Ruba Abu-Nimah

© Corey Sipkin, 2020. Tous droits réservés.
 

Where did everybody go ? And what the fuck did YOU do during Covid-19?

24.10.20−31.01.21

Vernissage 23 octobre à 18h30

Les réseaux sociaux ont totalement changé les canaux traditionnels d’information et de communication. Auparavant, la presse nous informait de l’état du monde, entrecoupant les actualités de publicités, lesquelles se déployaient de la page imprimée aux murs de nos villes. A l’ère des réseaux sociaux, il n’est plus nécessaire d’acheter les magazines et les journaux, de regarder la télévision ou d’écouter la radio pour savoir ce qu’il se passe dans le monde. Les utilisateurs se partagent tout type de contenu, qu’il soit banal, original, futile, impactant, ludique, éducatif, commercial ou politique. Les médias comme les publicitaires tournent dès lors leur regard vers ces nouvelles plateformes où chacun est invité à s’exprimer.

Suivie de très près par ses 59’000 followers, la New-Yorkaise Ruba Abu-Nimah (1966) utilise Instagram pour y poster des images qui l’inspirent. Travaillant depuis plus de 30 ans en tant que directrice de création pour des marques de cosmétiques, Ruba Abu-Nimah a une connaissance encyclopédique de la photographie de mode et côtoie de grands créateurs avec lesquels elle collabore pour des campagnes de publicité. Vivant à Manhattan, elle fait l’expérience depuis 1995 du rythme effervescent de sa ville adoptive. Le 14 mars 2020, le premier matin qui suit le confinement imposé à New York, Ruba Abu-Nimah découvre une ville métamorphosée. Effarée par le silence qui y règne, elle sort de chez elle et documente avec son téléphone les rues désertes de la ville désormais barricadée. Deux mois plus tard, ces mêmes rues sont envahies par des foules qui manifestent contre la mort de George Floyd. Ruba Abu-Nimah sort à nouveau son téléphone et observe, choquée, les affrontements des manifestants avec les forces de l’ordre, des scènes parfois violentes qui donnent l’image d’une ville tombée dans l’anarchie.
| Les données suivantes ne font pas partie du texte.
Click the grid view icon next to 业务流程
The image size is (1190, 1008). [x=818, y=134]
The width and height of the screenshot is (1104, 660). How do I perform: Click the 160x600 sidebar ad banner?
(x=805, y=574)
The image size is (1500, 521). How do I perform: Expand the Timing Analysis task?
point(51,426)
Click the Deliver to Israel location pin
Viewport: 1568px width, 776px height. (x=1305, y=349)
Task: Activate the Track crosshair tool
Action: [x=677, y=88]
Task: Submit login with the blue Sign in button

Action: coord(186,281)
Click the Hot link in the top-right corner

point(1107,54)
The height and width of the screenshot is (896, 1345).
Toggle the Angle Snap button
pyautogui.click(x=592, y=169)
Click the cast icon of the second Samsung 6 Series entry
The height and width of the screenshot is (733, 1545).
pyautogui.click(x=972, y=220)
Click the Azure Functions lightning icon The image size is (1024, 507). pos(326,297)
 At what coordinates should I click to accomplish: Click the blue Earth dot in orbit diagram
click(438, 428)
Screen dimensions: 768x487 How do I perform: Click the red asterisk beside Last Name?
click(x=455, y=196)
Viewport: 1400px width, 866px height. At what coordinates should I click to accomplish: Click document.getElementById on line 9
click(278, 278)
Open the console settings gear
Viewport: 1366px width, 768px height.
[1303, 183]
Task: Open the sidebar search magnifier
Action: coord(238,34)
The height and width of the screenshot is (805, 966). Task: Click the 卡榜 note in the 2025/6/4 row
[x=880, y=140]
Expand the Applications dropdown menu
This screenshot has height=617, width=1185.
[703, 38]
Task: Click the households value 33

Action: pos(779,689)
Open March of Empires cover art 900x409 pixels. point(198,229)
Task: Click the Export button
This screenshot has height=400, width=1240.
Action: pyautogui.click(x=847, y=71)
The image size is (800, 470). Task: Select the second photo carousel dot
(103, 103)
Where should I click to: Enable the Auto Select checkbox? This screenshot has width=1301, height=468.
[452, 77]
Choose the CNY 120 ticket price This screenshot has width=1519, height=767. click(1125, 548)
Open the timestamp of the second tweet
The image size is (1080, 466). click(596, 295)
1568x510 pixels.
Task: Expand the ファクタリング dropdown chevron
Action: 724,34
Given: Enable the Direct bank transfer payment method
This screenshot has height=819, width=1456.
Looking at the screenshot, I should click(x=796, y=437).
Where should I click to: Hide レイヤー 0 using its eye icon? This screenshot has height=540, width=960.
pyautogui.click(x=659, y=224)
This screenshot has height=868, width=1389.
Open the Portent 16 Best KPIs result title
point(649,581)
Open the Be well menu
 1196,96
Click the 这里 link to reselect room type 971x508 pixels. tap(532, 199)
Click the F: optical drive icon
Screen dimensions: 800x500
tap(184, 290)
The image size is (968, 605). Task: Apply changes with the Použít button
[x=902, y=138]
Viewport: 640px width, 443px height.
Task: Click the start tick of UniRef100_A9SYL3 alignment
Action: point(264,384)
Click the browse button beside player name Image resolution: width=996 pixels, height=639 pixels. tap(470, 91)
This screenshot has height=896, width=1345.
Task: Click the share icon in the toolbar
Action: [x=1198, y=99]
Lorsque la ville est le théâtre de manifestations anti-racistes Black Lives Matter, elle comprend celles-ci comme le symbole des crispations de l’Amérique contemporaine et l’importance d’en garder une archive visuelle.

Les images réunies dans cette exposition, postées à l’origine sur Instagram, sont le résultat d’une documentation collective qui a eu lieu sur 100 jours : celles de Ruba Abu-Nimah et d’adolescents de New York rencontrés au skatepark. Ensemble, ils ont parcouru et filmé la ville prise dans la tourmente des événements qui se succèdent. Après avoir vu ses rues désertées, New York a changé de visage. Ses habitants ont repris possession de l’espace public mais tout est désormais différent. Traversée par la pandémie et les tensions liées à la présidentielle américaine, l’année 2020 entre par ces images dans l’histoire.

Ruba Abu-Nimah (1966), d’origine palestinienne, de nationalité suisse, formée à Londres, Bruxelles et Paris, et établie à New York depuis 30 ans, est directrice de création pour la marque américaine de cosmétiques Revlon. Auparavant, elle a occupé le poste de directrice de la création mondiale chez Shiseido au Japon, où elle a été le fer de lance du rajeunissement de la célèbre marque de beauté. Primée par de nombreux prix, elle a également travaillé avec Nike, Bobby Brown et le ELLE américain pour lequel elle a été la toute première femme directrice de création. Des réseaux sociaux, de la publicité au conditionnement des produits ainsi qu’à l’architecture des magasins, le travail de Ruba Abu-Nimah se déploie au-delà de la création de visuels et propose une vision globale aux marques avec lesquelles elle travaille.

Une interview de Ruba Abu-Nimah par Joël Vacheron paraît dans la série « Pouvez-vous nous parler… », publiée par le MBAL.